Jed Rose is a British-based American businessman and entrepreneur.

==Education==
Rose received an MBA from Cambridge University and a BSc with Honors in Symbolic Systems from Stanford University.

==Career==
After graduating Stanford, Rose worked in product management at Microsoft, where he was responsible for consumer marketing on Microsoft Windows and also led in the creation of Microsoft's $3 Student Innovation Suite for students in developing countries. During his time there, he also brought to market a new technology called Windows Multipoint Mouse, which allowed for improved shared access computing for classrooms and had widespread success in Southeast Asia.

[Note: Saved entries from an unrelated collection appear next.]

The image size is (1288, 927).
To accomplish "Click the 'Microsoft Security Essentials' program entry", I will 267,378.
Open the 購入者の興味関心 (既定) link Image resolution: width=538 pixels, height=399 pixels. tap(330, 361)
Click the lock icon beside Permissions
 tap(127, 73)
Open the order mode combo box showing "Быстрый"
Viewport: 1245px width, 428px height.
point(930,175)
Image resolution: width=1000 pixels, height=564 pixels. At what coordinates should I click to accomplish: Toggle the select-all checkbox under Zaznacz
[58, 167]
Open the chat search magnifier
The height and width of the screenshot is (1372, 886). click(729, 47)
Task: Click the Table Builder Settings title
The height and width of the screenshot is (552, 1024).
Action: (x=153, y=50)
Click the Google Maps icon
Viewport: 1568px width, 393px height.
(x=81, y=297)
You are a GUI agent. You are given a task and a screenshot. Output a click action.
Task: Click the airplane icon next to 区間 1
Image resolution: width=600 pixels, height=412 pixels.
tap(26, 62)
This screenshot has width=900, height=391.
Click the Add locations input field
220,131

After working on several entrepreneurial ventures, he served as CEO and Managing Director for Paymentsense, a merchant services payment provider. He then worked about two years as the General Manager of EMEA for Airwallex, an international payments company for businesses. Rose is currently a Partner at Antler, which is an early-stage venture capital firm, and doing investments from the UK fund. The fund has done over 100 investments since 2019. While Rose has been running the fund, Antler was named the "VC Firm of the Year" by the Growth Investor Awards in 2022.

==Improvisational Theatre==
Rose started doing improv in a class at Stanford. While at Microsoft, Rose worked with Unexpected Productions and was an ensemble member of Quiet Monkey Fight. In addition to several years of performing and teaching improvisational theatre in Seattle, Rose developed an interest in applied improvisation and its potential for impact with businesses. Rose co-authored a paper for the International Journal of Management Reviews. He is an alumnus of Cambridge University's largest and oldest student-run improv troupe, the Cambridge Impronauts.